オーストラリア戦は日本がひどすぎた
――理想的な展開でサウジを破っただけに、オーストラリア戦はかなり楽観視された部分がありましたが、1-1のドローでした。
城 サウジ戦の結果から考えるとオーストラリア戦はホームだし、相手は監督が代わったばかりで楽勝かなと思ったけど……。日本がひどすぎたし、逆にオーストラリアは自分たちの強みに徹した素晴らしい試合をしました。
――オーストラリアは、どういう点が良いという印象でしたか。
城 まず、運動量で日本を上回っていました。中盤でもボールに対してプレッシャーを掛け続けていたし、奪ってからの攻撃も速かった。5‐4‐1というシステムで、守備は三笘(薫)と堂安(律)のサイドからクロスを入れられるのは仕方ないと諦め、その代わりに中央を固めた守備をしていた。高さとパワーがあるので、日本はそこで勝てなくて、ことごとく跳ね返されていました。
もっとも、日本のクロスの精度が低くて、ピンポイントで合わせられない、狙ったところに蹴れていないのもあったけど、オーストラリアが日本を研究し、割り切った戦い方がハマった感がありました。
「遠藤の不在が大きかった」日本がオーストラリアに苦戦したワケ
――逆に、日本はなぜ機能しなかったのでしょうか。
城 遠藤(航)の不在が一番大きかったですね。日本の選手は、相手のフィジカルが強くて大きいので、どうしても足元でボールを受けたがるんです。そうなると相手も狙いやすいですし、ガツンと当たられるわけです。そこで奪われたりミスをしたりして、取り返そうとするんですけど跳ね返されるし、中途半端にプレスをかけるのでボールを奪えない。ボールを奪えても次に繋げない。
遠藤は、1対1の対応というか駆け引きがうまいし、ボールを奪ってもしっかり前に繋げられる。しかもセカンドボールの回収力も抜きん出ているので、攻撃が2次、3次と繋げられるんです。今回は遠藤がいないことで、日本はまったくリズムを掴めなかったし、縦パスを入れることもできていなかった。
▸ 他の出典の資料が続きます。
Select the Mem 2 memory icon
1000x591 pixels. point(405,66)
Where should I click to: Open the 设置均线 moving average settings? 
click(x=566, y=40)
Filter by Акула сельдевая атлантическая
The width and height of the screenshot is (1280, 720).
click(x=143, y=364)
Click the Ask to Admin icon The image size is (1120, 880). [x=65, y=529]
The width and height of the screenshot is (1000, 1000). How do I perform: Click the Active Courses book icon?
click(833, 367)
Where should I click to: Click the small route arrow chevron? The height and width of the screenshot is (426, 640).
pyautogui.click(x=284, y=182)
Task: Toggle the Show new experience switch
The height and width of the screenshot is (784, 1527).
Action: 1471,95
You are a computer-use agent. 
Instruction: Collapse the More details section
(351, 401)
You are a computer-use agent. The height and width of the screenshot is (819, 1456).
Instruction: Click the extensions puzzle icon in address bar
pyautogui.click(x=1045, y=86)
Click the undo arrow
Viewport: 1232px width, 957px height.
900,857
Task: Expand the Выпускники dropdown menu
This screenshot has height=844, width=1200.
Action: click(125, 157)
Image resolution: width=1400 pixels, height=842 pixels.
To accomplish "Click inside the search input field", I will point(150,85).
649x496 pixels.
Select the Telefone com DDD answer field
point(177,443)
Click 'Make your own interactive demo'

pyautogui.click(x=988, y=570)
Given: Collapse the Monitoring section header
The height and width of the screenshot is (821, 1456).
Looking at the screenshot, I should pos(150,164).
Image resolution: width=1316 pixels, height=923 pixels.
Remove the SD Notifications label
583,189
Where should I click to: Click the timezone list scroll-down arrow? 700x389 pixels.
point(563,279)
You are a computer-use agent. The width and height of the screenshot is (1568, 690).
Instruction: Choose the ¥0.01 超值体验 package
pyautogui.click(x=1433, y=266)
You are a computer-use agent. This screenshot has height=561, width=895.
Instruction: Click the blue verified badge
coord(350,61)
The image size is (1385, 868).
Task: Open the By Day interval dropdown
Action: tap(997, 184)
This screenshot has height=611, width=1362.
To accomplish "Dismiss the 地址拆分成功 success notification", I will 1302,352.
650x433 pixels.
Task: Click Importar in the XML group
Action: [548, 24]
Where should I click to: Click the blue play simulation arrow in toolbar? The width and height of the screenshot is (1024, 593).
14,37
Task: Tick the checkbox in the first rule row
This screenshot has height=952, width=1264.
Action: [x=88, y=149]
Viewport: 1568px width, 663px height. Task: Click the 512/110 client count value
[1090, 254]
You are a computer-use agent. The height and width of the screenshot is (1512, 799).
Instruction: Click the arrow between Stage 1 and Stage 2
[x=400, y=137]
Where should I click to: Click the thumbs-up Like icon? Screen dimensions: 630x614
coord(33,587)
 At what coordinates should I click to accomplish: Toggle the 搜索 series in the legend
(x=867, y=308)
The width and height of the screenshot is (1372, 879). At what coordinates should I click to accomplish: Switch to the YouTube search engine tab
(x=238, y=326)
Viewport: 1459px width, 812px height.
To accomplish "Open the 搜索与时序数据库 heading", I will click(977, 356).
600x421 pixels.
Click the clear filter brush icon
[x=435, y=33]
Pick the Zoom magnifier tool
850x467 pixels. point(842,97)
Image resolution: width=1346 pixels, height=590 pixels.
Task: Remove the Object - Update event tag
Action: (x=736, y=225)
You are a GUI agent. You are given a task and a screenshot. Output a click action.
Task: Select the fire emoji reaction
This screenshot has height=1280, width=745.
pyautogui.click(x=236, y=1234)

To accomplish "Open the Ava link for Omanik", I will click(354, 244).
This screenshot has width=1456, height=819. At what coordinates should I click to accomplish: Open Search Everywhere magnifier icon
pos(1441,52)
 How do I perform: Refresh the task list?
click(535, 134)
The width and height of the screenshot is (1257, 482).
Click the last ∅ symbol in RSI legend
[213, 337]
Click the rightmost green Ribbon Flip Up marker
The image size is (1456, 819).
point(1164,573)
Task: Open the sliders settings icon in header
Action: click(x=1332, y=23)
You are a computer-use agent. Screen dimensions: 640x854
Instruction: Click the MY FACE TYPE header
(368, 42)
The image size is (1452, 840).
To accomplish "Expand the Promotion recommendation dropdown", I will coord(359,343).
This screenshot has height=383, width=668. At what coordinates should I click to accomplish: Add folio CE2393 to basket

遠藤ひとりの不在で、こんなにも日本のサッカーが機能しなくなるのかって、ある意味、驚きました。
――遠藤選手は、体調不良でメンバー外になりましたが、今後も累積警告などで出場停止になるケースも出てくると思います。そうした時、日本のパフォーマンスが落ちる可能性が高まり、難しい試合を強いられることになりそうですね。
城 今の代表のボランチは、遠藤と守田(英正)が鉄板なんです。このふたりのセットが不動で、このふたりがいての森保一さんのサッカーなんです。今回、遠藤の代わりに出た田中碧がどのくらいやるのか楽しみでしたが、正直、「大丈夫か」と心配になるレベルでしたし、まだ彼は遠藤の代わりに届いていない。
個人的には途中からでも藤田譲瑠チマを使ってほしかったのですが……。森保さんは、これから遠藤なしで、どれだけやれるのかを積み上げていかないといけない。これはけっこう大きな課題だなと思います。